No entanto, e ao contrário do grande alarido e discussões acesas em volta dos perigos da próxima pandemia e da ‘agenda globalista’, o meu diagnóstico é diferente. A verdadeira Doença X é para mim uma pandemia, não viral mas memética (disseminada através de memes), que já está instalada globalmente há vários anos, disseminada pelos media dominantes globais, e cujos principais sintomas são: uma ansiedade generalizada em relação ao futuro, uma balcanização fraturante da opinião pública mundial em torno de temas muito variados - geopolítica, políticas nacionais, alterações climáticas, questões de género, a pandemia, etc. – e uma anestesia, desempoderamento e despolitização de muitos cidadãos. Mais profundamente, creio que os sintomas da verdadeira Doença X são na verdade o corolário de uma forma perniciosa de ver e de estar no mundo: uma psicose colectiva, cultural e espiritual, caracterizada pela ganância, insaciabilidade, egocentrismo, negação, ausência de empatia e arrogância, cujas raízes se estendem ao expansionismo europeu iniciado no séc. XVI, que se caracterizou pela dominação, expropriação e dizimação de povos e territórios, e que pode ser descrita invocando o conceito nativo-americano de ‘wetiko’/‘windigo’ – escrevi sobre o tema aqui. Lamentavelmente, as controvérsias em volta da Doença X e da preparação (ou falta dela) para uma próxima pandemia acabam por ofuscar a crise existencial mais grave e mais profunda que não estamos sequer a discutir no espaço público.

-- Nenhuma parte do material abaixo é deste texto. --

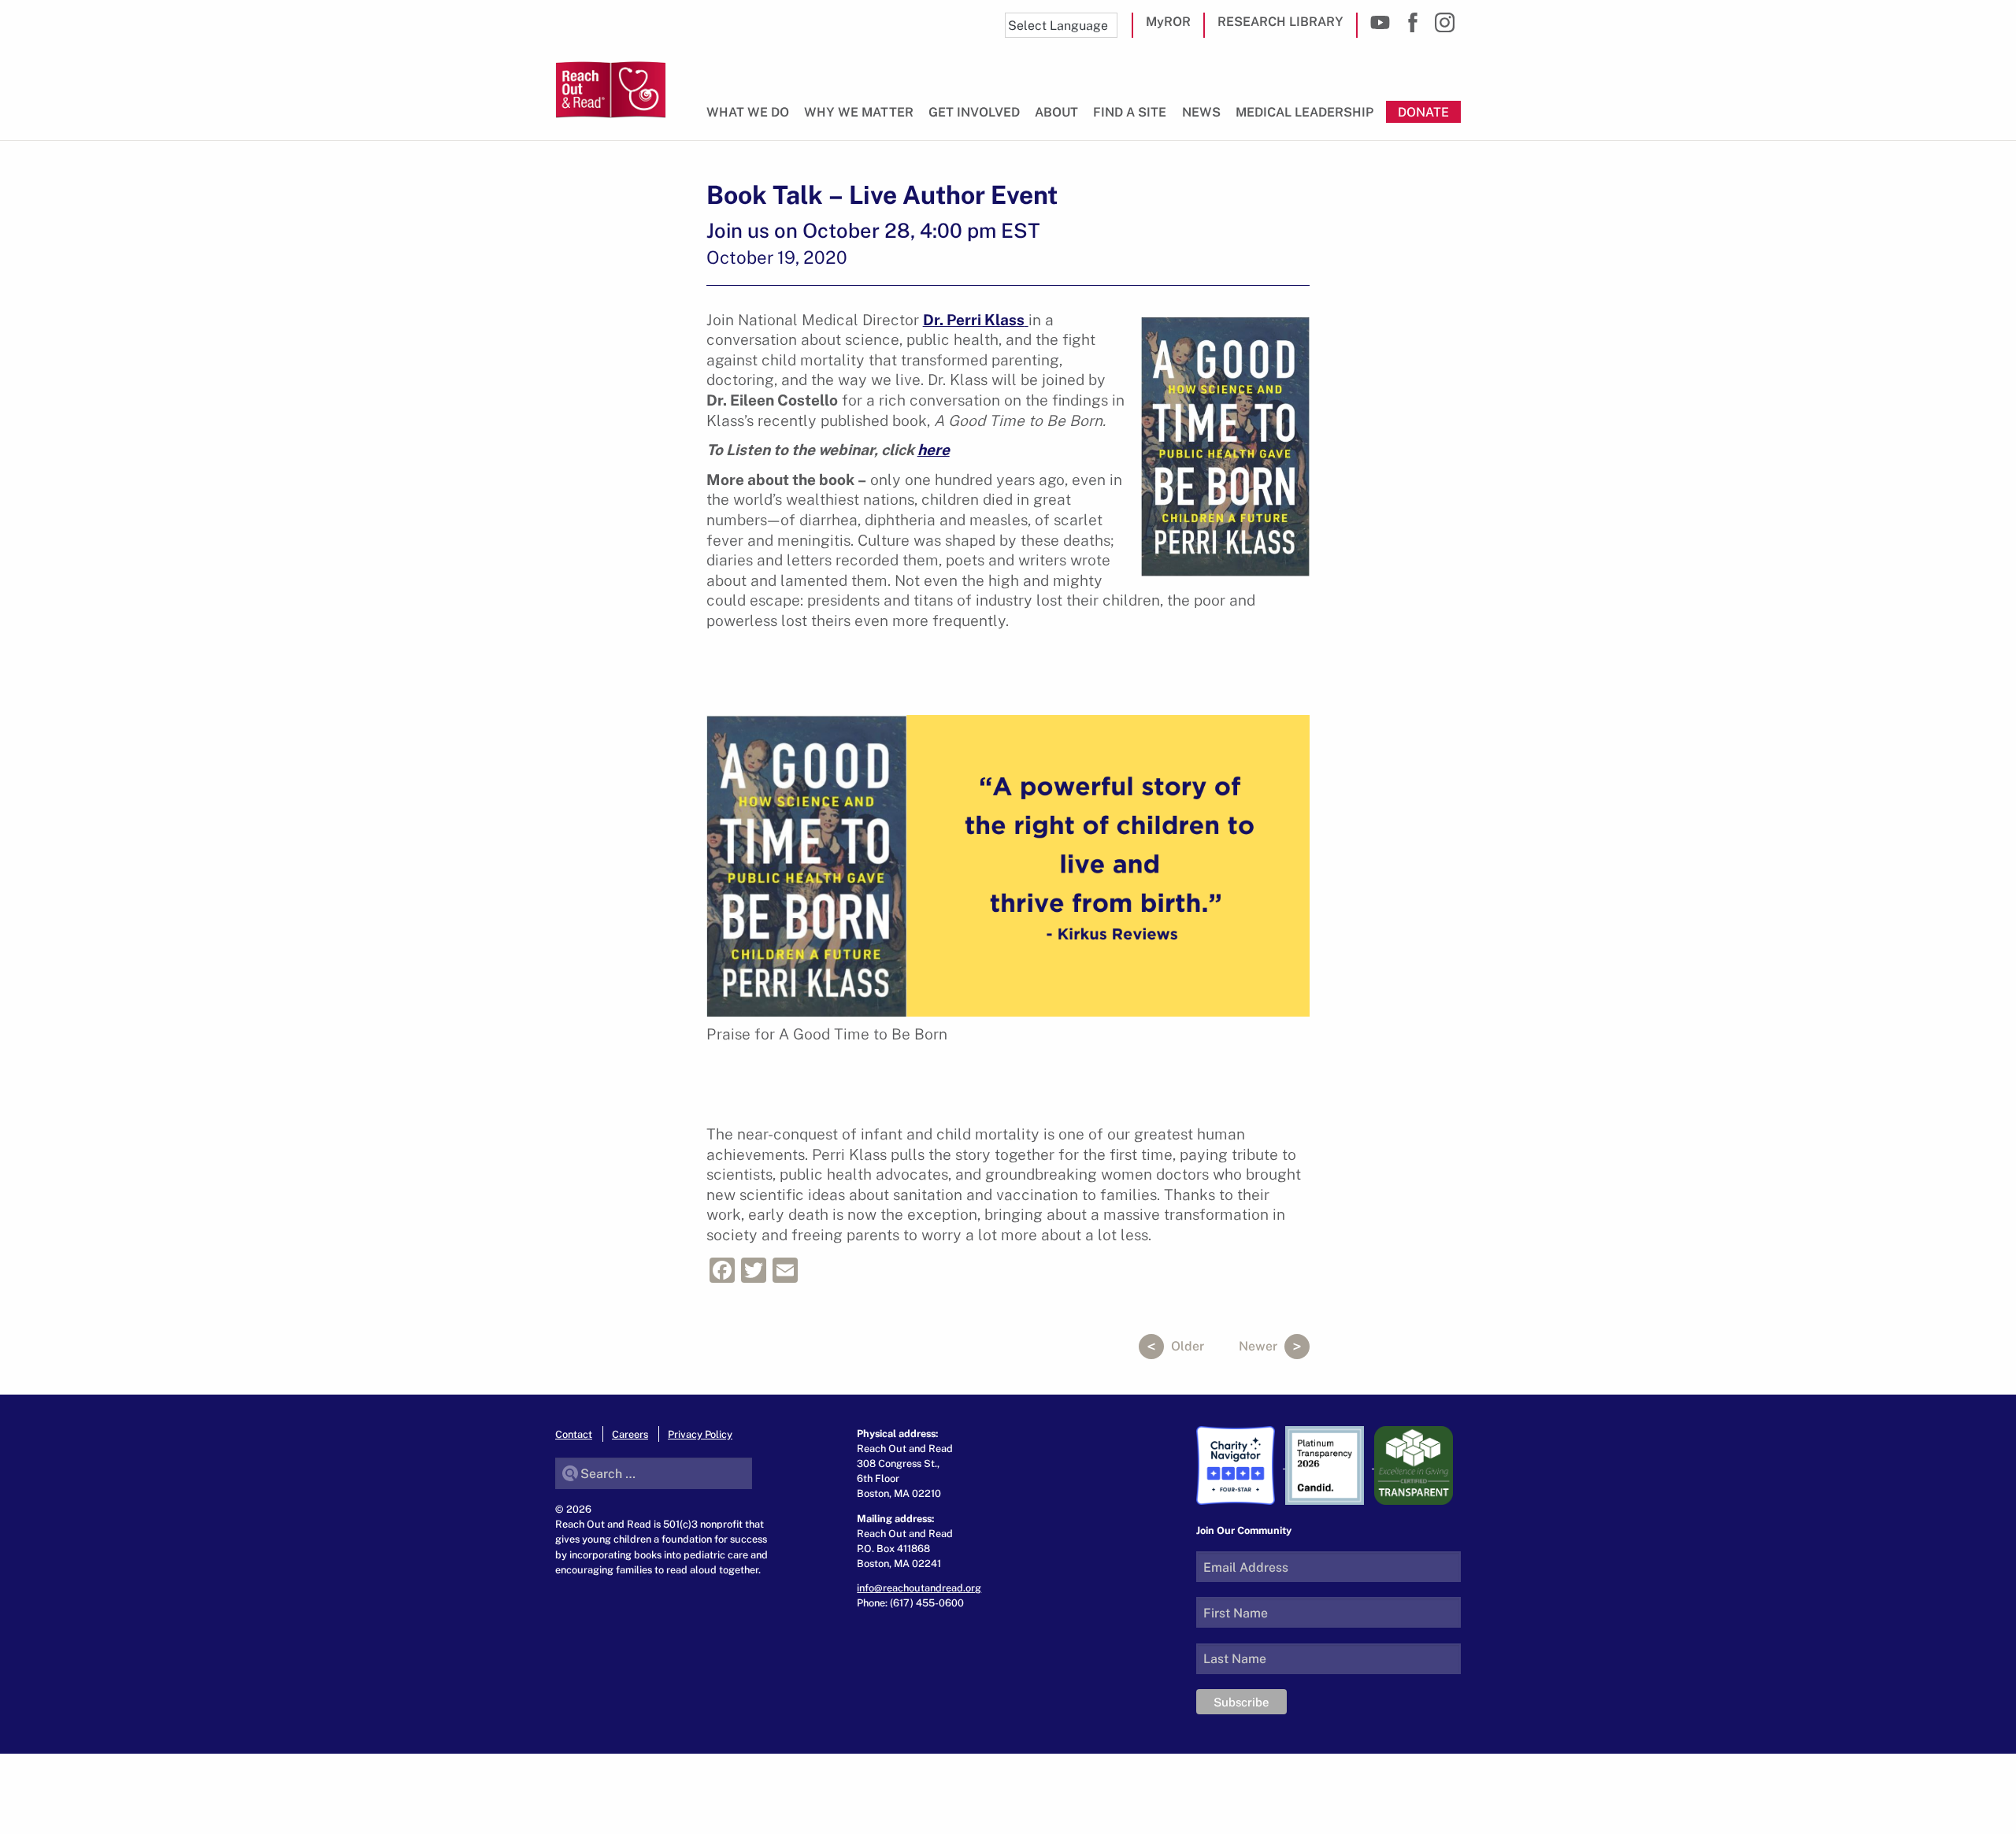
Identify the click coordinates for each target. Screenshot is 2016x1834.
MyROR (1168, 21)
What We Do (747, 112)
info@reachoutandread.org (919, 1587)
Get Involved (974, 112)
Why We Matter (859, 112)
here (933, 449)
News (1201, 112)
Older (1186, 1346)
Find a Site (1129, 112)
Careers (630, 1434)
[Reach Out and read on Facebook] (1412, 22)
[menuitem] (750, 118)
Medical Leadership (1305, 112)
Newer (1259, 1346)
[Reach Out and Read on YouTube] (1380, 22)
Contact (573, 1434)
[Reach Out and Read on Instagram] (1445, 22)
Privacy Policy (700, 1434)
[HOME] (610, 89)
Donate (1423, 112)
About (1056, 112)
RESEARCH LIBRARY (1280, 21)
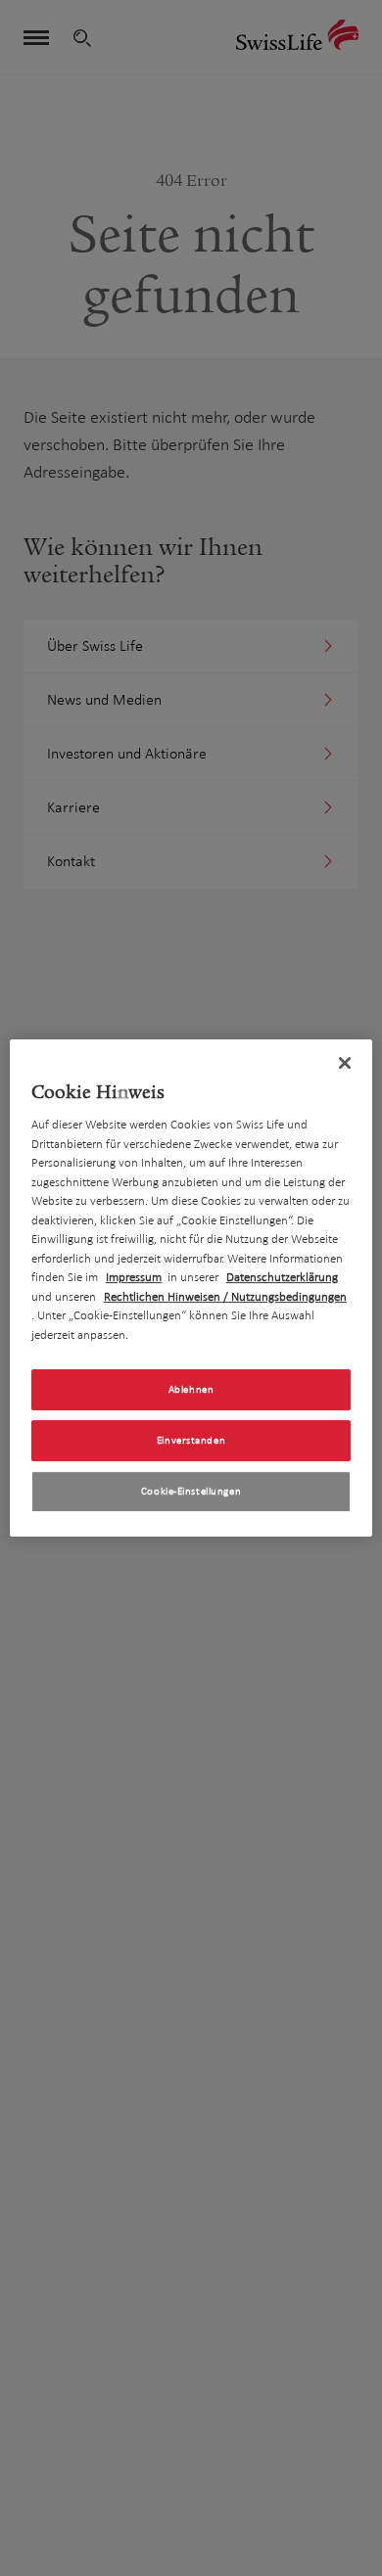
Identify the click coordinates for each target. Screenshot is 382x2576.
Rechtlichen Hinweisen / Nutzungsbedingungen (225, 1297)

* As declarações de Jan Aart Scholte (professor da Univ. de Leiden) sobre o fórum de Davos citadas no artigo da Al Jazeera são bem elucidativas: “One could have posed matters in a more challenging manner: for example, in terms of building peace rather than achieving security; debating the concept of growth rather than taking its desirability for granted; looking beyond climate policy to larger debates about the ecological viability of the prevailing world order. (…) The WEF and other multi-stakeholder endeavours have democratic deficits when the people that they affect do not have adequate opportunities to participate in and control their processes. It is an exclusive invitation-only club, and meaningful participation is mainly limited to the world’s more powerful governments, corporations, and civil society actors. Moreover, when excluded people disagree with or feel harmed by WEF activities, they generally lack adequate channels to be heard and pursue redress.”